__REQUIREMENT__.
Locate each line below that contains the word "should", and copy those lines out.

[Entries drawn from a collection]

______________________________

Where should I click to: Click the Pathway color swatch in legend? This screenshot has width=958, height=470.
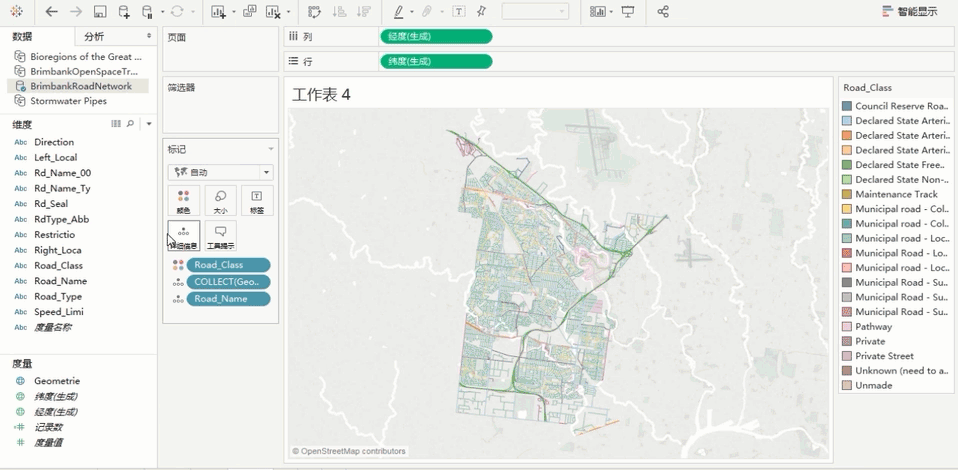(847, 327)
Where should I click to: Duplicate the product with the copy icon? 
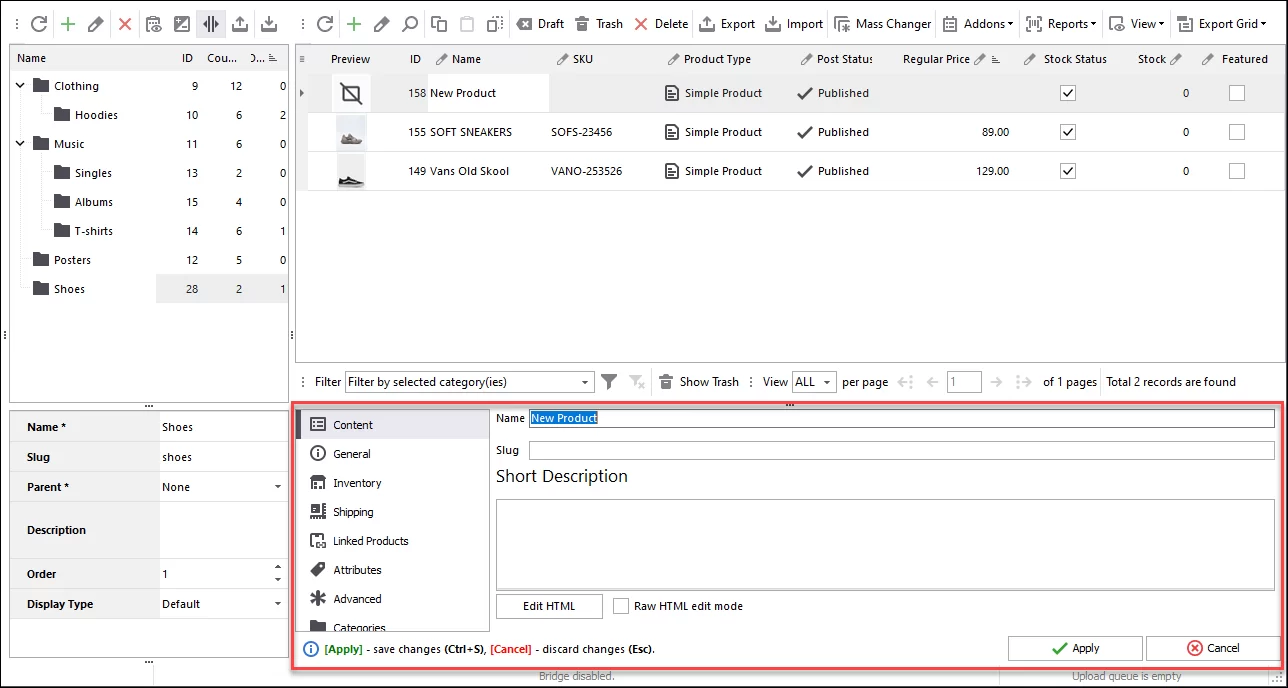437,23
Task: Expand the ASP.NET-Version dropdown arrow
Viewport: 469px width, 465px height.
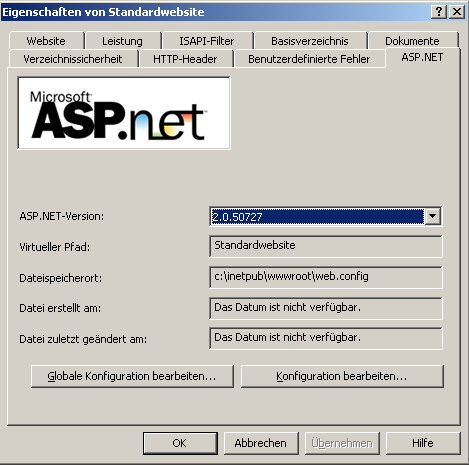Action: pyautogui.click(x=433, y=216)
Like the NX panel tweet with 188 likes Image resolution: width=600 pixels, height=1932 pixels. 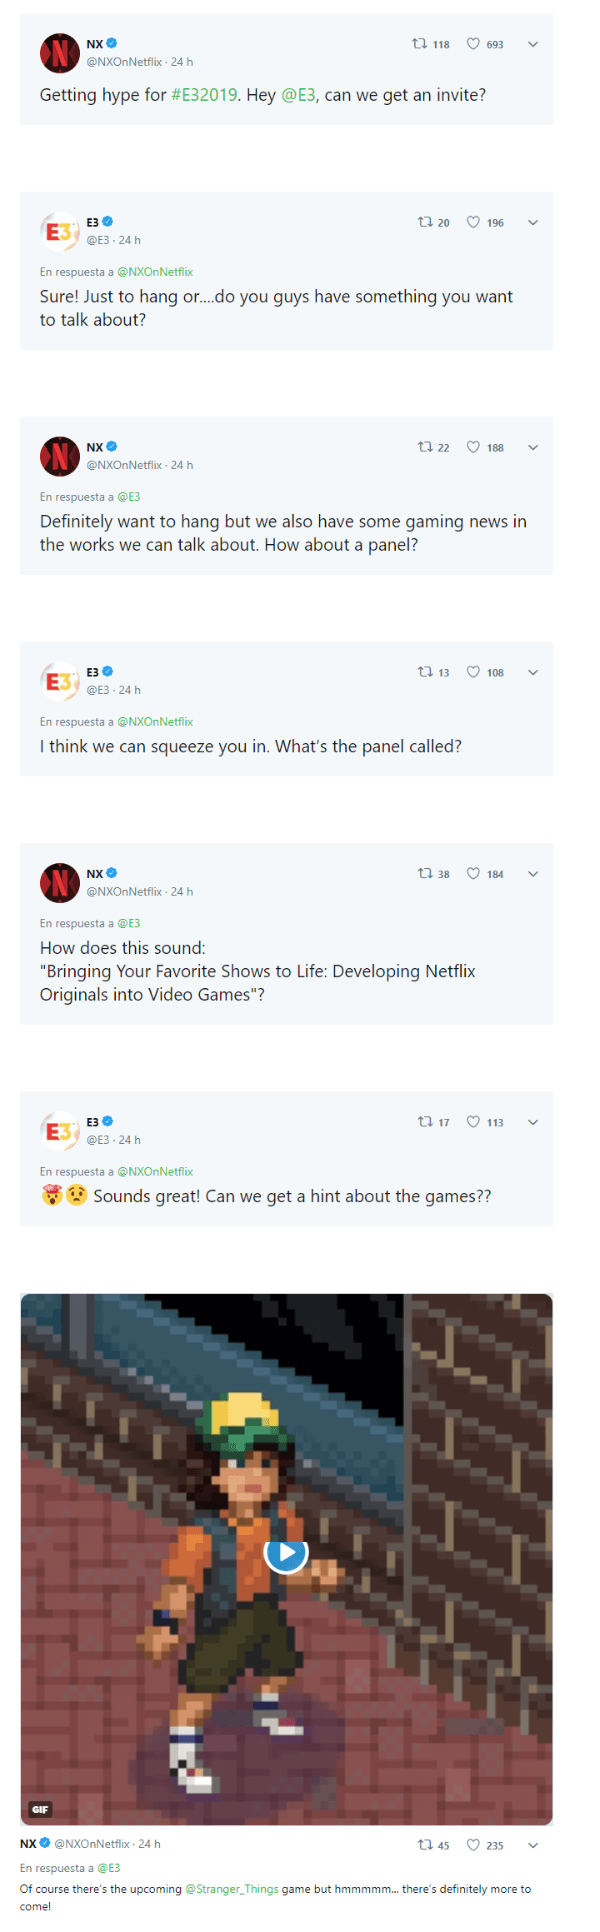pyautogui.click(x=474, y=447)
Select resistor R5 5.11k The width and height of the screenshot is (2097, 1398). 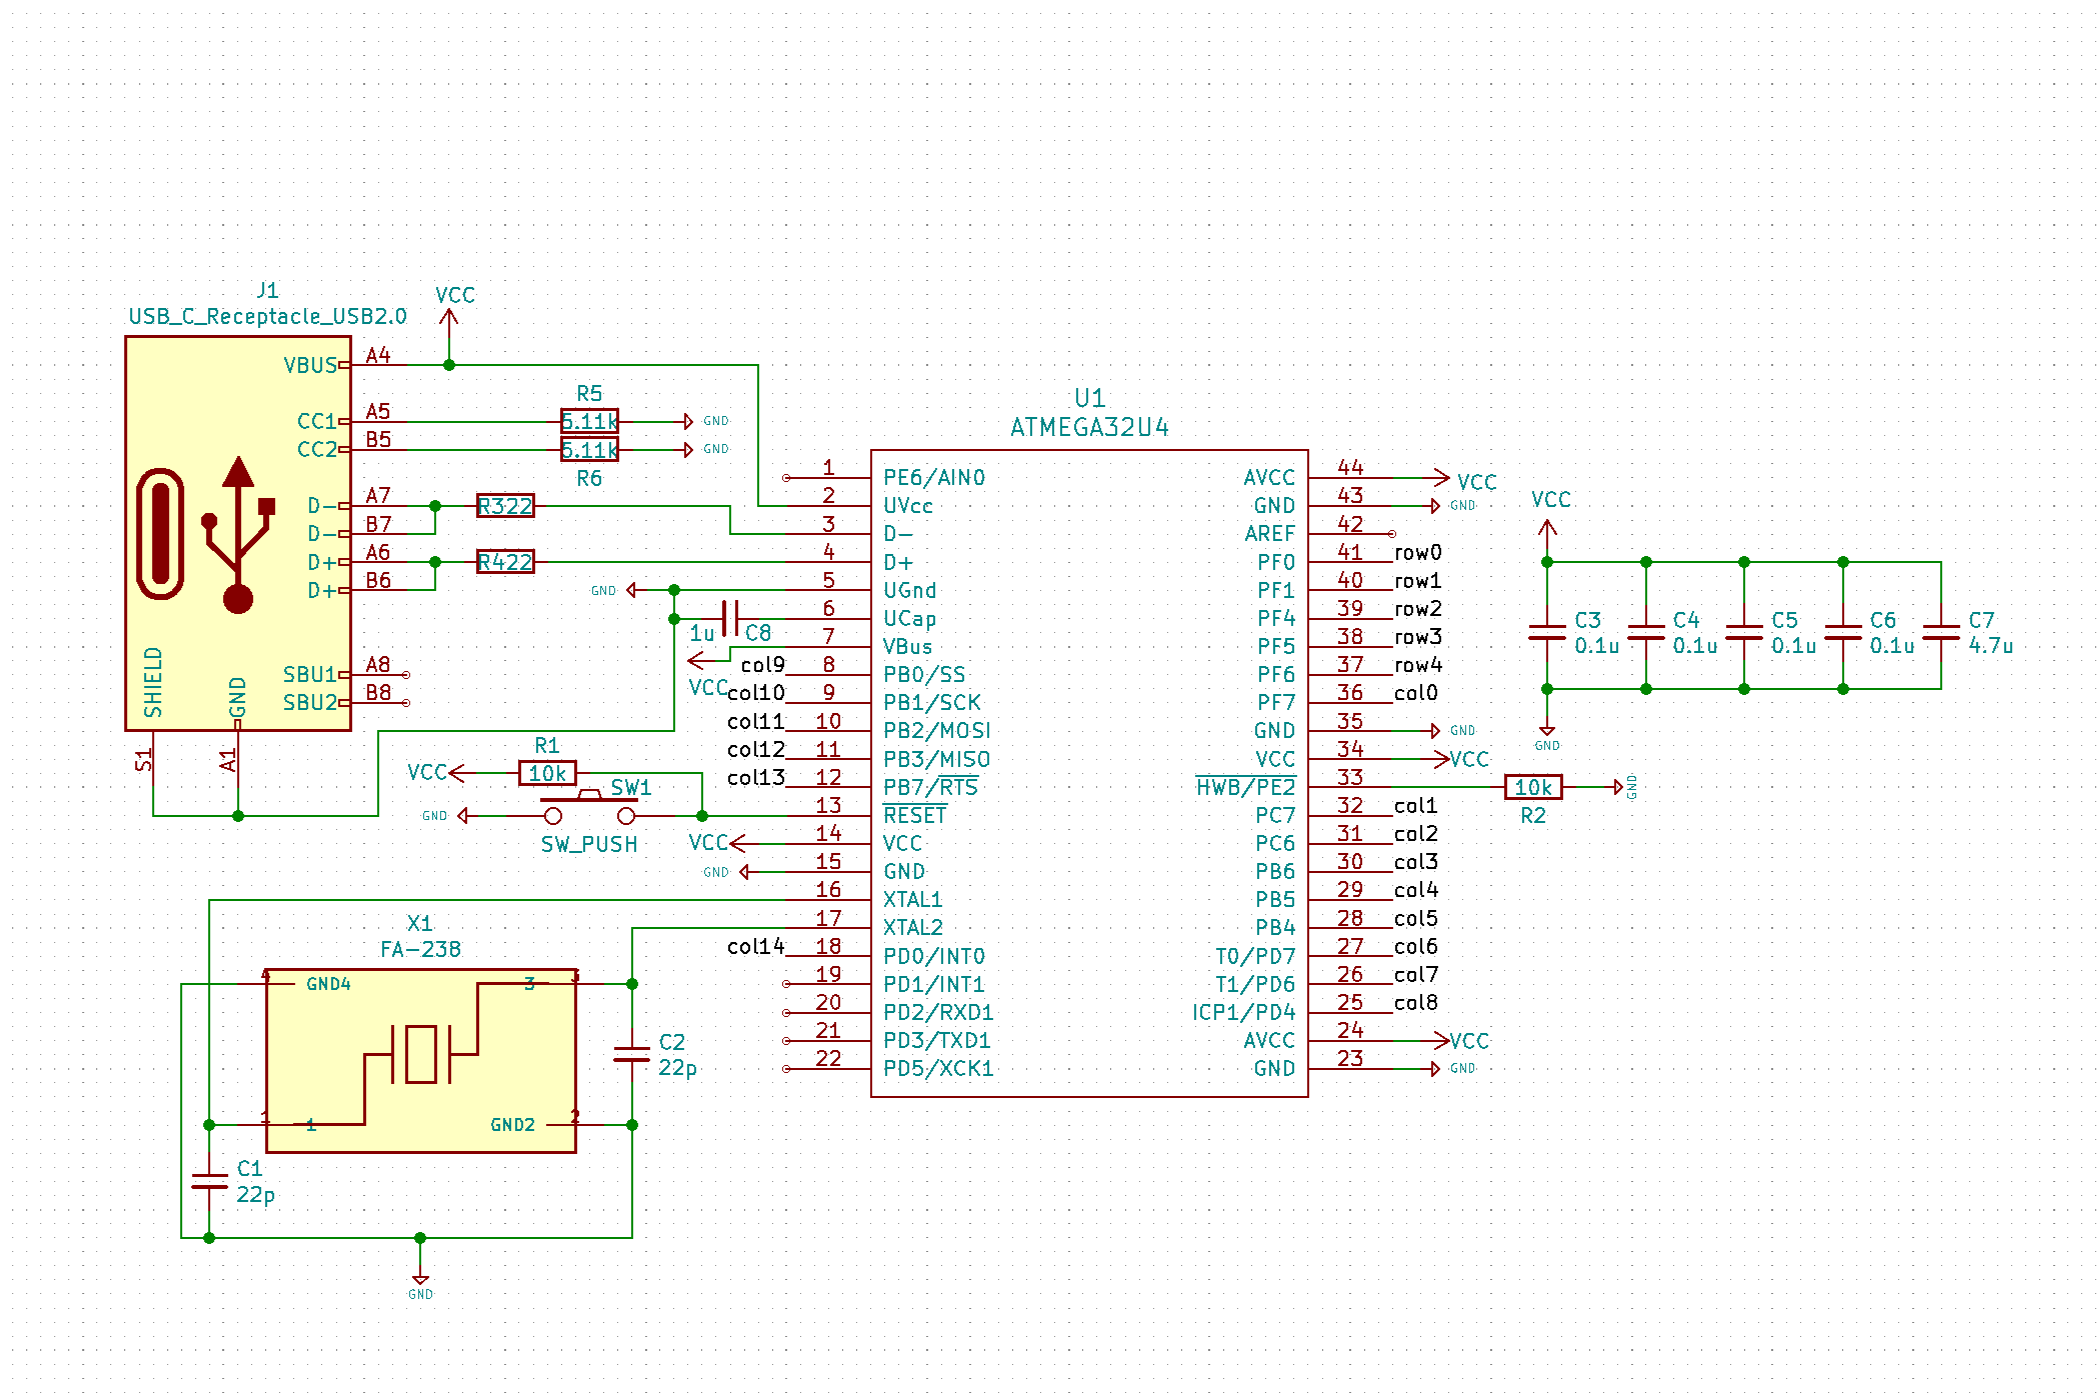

______________________________

__RESPONSE BELOW__.
Where should I click to: Click the Pathway color swatch in legend? This screenshot has width=958, height=470.
Where should I click to: Duplicate the product with the copy icon? 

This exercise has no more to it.